Excitement from these laboratory studies led researchers in China and France to give chloroquine and its sister drug, hydroxychloroquine, to people infected with the novel coronavirus. Two papers reported that the drugs helped people recover from Covid-19 more quickly. However, details in the first study, which gave the drug to 100 people, were scant, and there have been critiques that the second study was skewed because the researchers excluded people in the analysis who started on the drug but then had to be moved to the ICU, indicating they did not improve from the treatment.
The first clinical trial to test hydroxychloroquine in the United States was launched March 16, using the drug as a prophylaxis to see if it can prevent people exposed to the virus from getting sick.
While scientists are cautiously optimistic about these drugs, it’s important to remember that none of them are ready for primetime.
Lopinavir and ritonavir
This antiviral drug combination was initially developed to treat HIV, but it turns out it works on other viruses as well. The drugs are given together because lopinavir breaks down very quickly on its own, and it lasts longer when paired with ritonavir.
Similar to chloroquine and remdesivir, scientists discovered in 2004 that lopinavir was moderately effective at stopping the original SARS virus from replicating in human cells. When given in combination, lopinavir and ritonavir also helped treat SARS in human patients.
In January, doctors in China began using the drug combination to treat Covid-19 through a clinical trial. Unfortunately, the study — the first major clinical trial to be published on the novel coronavirus — did not see any difference between patients who received the drug combination and those who did not.
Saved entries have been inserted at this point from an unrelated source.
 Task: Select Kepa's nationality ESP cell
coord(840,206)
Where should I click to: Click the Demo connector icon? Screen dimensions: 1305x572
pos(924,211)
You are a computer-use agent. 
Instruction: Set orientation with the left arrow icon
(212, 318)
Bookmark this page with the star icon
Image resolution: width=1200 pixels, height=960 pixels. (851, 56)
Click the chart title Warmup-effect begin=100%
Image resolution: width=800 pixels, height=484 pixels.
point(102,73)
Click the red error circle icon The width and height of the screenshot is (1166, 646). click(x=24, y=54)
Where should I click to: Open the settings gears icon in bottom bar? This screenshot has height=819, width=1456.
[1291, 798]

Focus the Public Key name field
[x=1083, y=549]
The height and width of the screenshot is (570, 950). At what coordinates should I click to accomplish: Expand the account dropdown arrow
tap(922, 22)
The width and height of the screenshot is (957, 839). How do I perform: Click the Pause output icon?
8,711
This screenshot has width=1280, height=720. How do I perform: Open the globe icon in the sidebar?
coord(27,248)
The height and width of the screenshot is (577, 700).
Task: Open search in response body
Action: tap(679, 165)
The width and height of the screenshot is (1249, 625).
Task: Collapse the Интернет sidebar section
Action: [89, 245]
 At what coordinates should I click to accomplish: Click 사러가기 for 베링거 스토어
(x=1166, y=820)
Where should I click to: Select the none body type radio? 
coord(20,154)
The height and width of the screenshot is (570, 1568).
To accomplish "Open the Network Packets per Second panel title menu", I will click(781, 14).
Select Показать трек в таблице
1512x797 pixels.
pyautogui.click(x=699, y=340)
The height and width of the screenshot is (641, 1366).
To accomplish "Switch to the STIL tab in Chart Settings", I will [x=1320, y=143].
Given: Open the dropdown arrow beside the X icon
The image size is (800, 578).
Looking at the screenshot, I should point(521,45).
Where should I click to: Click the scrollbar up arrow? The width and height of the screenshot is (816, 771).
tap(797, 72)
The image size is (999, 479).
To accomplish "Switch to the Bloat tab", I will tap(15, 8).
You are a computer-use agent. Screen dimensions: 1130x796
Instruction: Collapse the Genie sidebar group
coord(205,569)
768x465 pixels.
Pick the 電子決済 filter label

Most of the people in the trial had been sick for nearly two weeks by the time they received the drug, though, and some researchers have suggested that antiviral drugs need to be given early on during the infection to have any meaningful effect against the virus.
Other candidates
Other medications being looked at, often in combination with these antivirals, are antibiotics and drugs that regulate the immune system. The novel coronavirus is a virus, not a bacterium, but bacterial infections can flare up in the damaged lung environment — this is how people typically die from the flu — making things worse. An antibiotic can stop that from happening.
Another drug being tested is sarilumab, which inhibits an immune chemical called interleukin 6 (IL-6) and is typically used to treat rheumatoid arthritis. The main cause of death from Covid-19 is an extreme inflammatory response in the lungs caused by a hyperactive immune system. The inflammatory chemicals such as IL-6 go into overdrive in an attempt to defeat the virus but end up causing more harm than good as they destroy cells in the lungs. Doctors think that dialing back the immune system at late stages of the disease could actually prevent more serious damage.
While scientists are cautiously optimistic about these drugs, it’s important to remember that none of them are ready for primetime. Data so far has been preliminary, and more testing is needed for all of them. What’s more, all of these medications can have serious side effects. One man died after taking chloroquine this week in an attempt to self-medicate against the virus.
Many of these drugs are also used to treat other conditions, such as HIV and autoimmune disorders. Some people who are regularly prescribed chloroquine said they have been unable to get their medication recently because others are buying and hoarding the drug.
If you have been diagnosed with Covid-19, ask your doctor about enrolling in one of the clinical trials. Do not attempt to treat yourself.